Update on my situation with the Vatican and the Redemptorist authorities

Clarity and brevity can be rare enough commodities in theological writing. A new book, due out later in the year, by the Augustinian theologian, Gabriel Daly, is a great example of both, especially in the little section that deals with myself and my saga with the Vatican. This is what he says:

The case of Tony Flannery is fairly well known, owing to his courage in exposing the actions of his victimisers. His book, A Question of Conscience gives a personal account of the CDF’s pursuit of him. As a founder of the Association of Catholic Priests he has been in the Vatican’s sights and has been the subject of close investigation. I focus here on an article he wrote for the journal Reality, because it reveals that the CDF is not merely tyrannical; it can be theologically inept. In the course of his article he writes “whatever Jesus intended, I don’t think anyone can credibly claim that he intended the type of system we now have in the church.” “I no longer believe that the priesthood, as we currently have it in the Church, originated with Jesus.” His views here are both theologically and historically unexceptionable. His attackers have simply failed to reckon with his qualification “as we currently have it in the Church”. Their view seems to be that everything we have in the church today can be attributed to the authority of Jesus – which is palpably untrue.

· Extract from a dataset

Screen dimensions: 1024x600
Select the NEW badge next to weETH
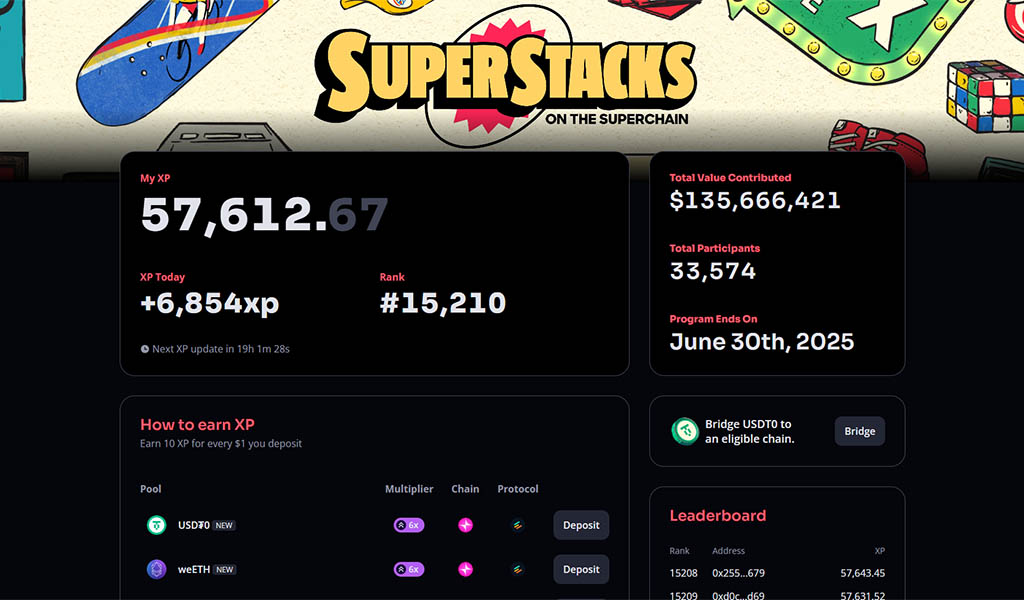pyautogui.click(x=225, y=569)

I always thought that was an obvious point, but since I am not a theologian, and my colleagues in the Redemptorists who are qualified in this area didn’t pick up on it, I thought I might be wrong. I am grateful to Gabriel for bringing this out, and I am looking forward to the publication of his book.

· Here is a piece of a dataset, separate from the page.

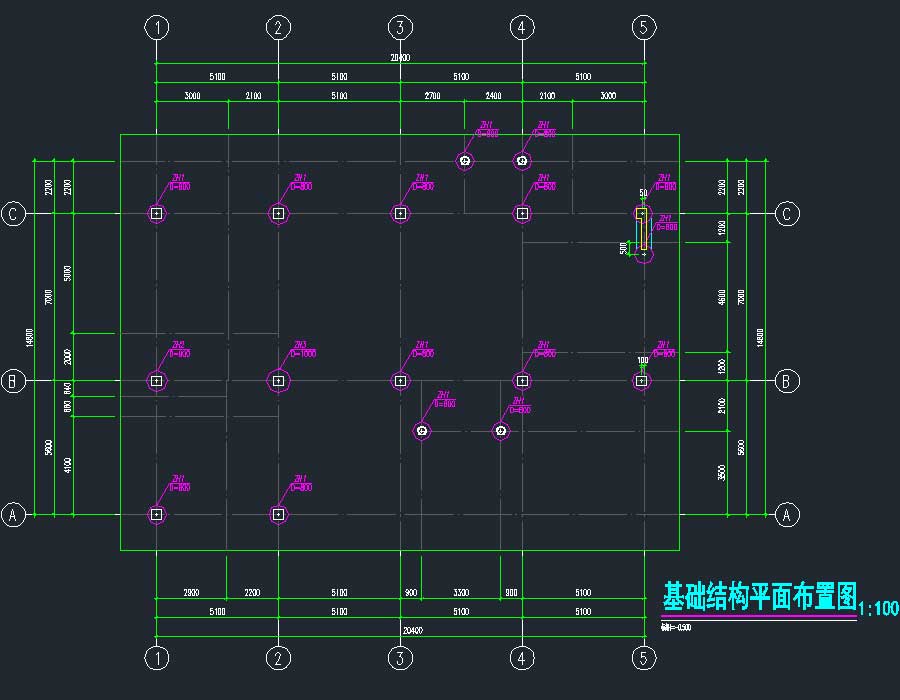900x700 pixels.
Task: Click the 2700 dimension text at top
Action: click(432, 96)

Other small developments in relation to my situation. Because Cardinal Levada, in a visit to Ireland some months ago, declared that I was ‘formally in heresy’, I looked for some response from my Redemptorist authorities to ascertain if they agreed with this assessment. The response I got from the Superior General, Fr. Brehl, is as follow:

Once again I assure you that I have never received any notification that you are “formally in heresy”. I do not think that there is any need for a process to determine if you are “formally in heresy”. Such a charge has not been levelled against you.

And from my own Provincial, Fr. Kelleher, the following:

Fr. Brehl sent me a copy of his response to you last Thursday (and I’m sending a copy of this response to him as you’ll see above). I understand and fully accept his point that as he has never received any notification that you are “formally in heresy,” his judgement is that there is no need for a process to determine if you are “formally in heresy”.
In my turn, I have no reason to believe that you are “formally in heresy,” despite periodic reports in some sections of the media. I brought reflection on this matter to the OPC and EPC last Friday and from those conversations it is clear that as a leadership team, we do not understand you to be “formally in heresy.”

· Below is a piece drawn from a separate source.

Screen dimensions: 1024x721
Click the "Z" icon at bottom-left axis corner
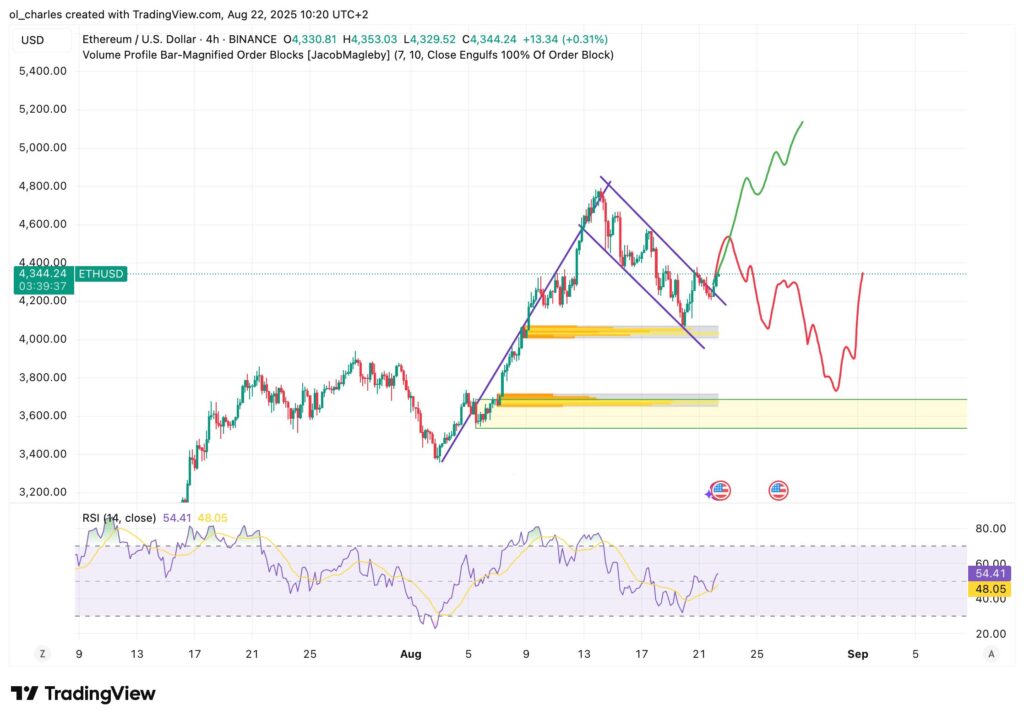pyautogui.click(x=42, y=652)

He did add this sentence: ‘That said, there’s no doubt that you are in a very challenging and difficult situation.’

So that is where I am in relation to Church authorities. I find it hard to understand. Gabriel Daly’s commentary on what I was accused of is hard to dispute. If I had the opportunity to dialogue with the CDF I would love to hear their response to it. The Redemptorists are clear that I am not a heretic, but yet they say I am in a very challenging and difficult situation. It seems to me that it is the Redemptorist authorities that are in a ‘very challenging and difficult situation’ They know that there is no justification for banning me from ministry, but they are afraid to take a stand against the CDF, even though Pope Francis has created the climate in which this is very possible.